To do:
The data should be duplicated exactly, with every word kept as it is.

Data shown:
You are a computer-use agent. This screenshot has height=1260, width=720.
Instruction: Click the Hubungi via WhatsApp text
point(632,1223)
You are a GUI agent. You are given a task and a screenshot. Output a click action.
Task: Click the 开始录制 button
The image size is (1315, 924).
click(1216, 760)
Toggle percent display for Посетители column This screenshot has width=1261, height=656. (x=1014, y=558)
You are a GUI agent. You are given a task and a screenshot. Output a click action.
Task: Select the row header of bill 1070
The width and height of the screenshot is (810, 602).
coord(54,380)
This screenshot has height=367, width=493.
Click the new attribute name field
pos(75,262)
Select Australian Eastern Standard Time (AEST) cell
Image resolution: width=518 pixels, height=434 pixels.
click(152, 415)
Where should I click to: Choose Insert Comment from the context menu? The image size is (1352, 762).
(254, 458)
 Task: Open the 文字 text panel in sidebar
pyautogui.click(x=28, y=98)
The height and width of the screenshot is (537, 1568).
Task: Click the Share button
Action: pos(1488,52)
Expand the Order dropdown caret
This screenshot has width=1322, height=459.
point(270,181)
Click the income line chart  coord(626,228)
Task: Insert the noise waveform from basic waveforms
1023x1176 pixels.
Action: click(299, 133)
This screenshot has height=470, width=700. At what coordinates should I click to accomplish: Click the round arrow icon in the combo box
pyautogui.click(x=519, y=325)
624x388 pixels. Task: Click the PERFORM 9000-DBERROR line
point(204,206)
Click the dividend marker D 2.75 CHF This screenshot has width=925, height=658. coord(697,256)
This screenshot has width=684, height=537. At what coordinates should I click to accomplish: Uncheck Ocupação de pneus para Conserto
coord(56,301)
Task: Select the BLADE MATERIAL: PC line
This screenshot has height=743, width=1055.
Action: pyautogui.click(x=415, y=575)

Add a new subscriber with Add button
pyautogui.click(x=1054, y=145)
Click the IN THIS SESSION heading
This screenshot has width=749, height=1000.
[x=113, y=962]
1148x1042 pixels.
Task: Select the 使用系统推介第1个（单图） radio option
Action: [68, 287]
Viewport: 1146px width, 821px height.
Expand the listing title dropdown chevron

Response to the task:
You are a computer-use agent. This screenshot has height=1260, width=720.
Instruction: Click the Hubungi via WhatsApp text
point(632,1223)
You are a GUI agent. You are given a task and a screenshot. Output a click action.
Task: Click the 开始录制 button
The image size is (1315, 924).
click(1216, 760)
Toggle percent display for Посетители column This screenshot has width=1261, height=656. (x=1014, y=558)
You are a GUI agent. You are given a task and a screenshot. Output a click action.
Task: Select the row header of bill 1070
The width and height of the screenshot is (810, 602).
coord(54,380)
This screenshot has height=367, width=493.
Click the new attribute name field
pos(75,262)
Select Australian Eastern Standard Time (AEST) cell
Image resolution: width=518 pixels, height=434 pixels.
click(152, 415)
Where should I click to: Choose Insert Comment from the context menu? The image size is (1352, 762).
(254, 458)
 Task: Open the 文字 text panel in sidebar
pyautogui.click(x=28, y=98)
The height and width of the screenshot is (537, 1568).
Task: Click the Share button
Action: pos(1488,52)
Expand the Order dropdown caret
This screenshot has width=1322, height=459.
point(270,181)
Click the income line chart  coord(626,228)
Task: Insert the noise waveform from basic waveforms
1023x1176 pixels.
Action: click(299, 133)
This screenshot has height=470, width=700. At what coordinates should I click to accomplish: Click the round arrow icon in the combo box
pyautogui.click(x=519, y=325)
624x388 pixels. Task: Click the PERFORM 9000-DBERROR line
point(204,206)
Click the dividend marker D 2.75 CHF This screenshot has width=925, height=658. coord(697,256)
This screenshot has width=684, height=537. At what coordinates should I click to accomplish: Uncheck Ocupação de pneus para Conserto
coord(56,301)
Task: Select the BLADE MATERIAL: PC line
This screenshot has height=743, width=1055.
Action: pyautogui.click(x=415, y=575)

Add a new subscriber with Add button
pyautogui.click(x=1054, y=145)
Click the IN THIS SESSION heading
This screenshot has width=749, height=1000.
[x=113, y=962]
1148x1042 pixels.
Task: Select the 使用系统推介第1个（单图） radio option
Action: [68, 287]
Viewport: 1146px width, 821px height.
Expand the listing title dropdown chevron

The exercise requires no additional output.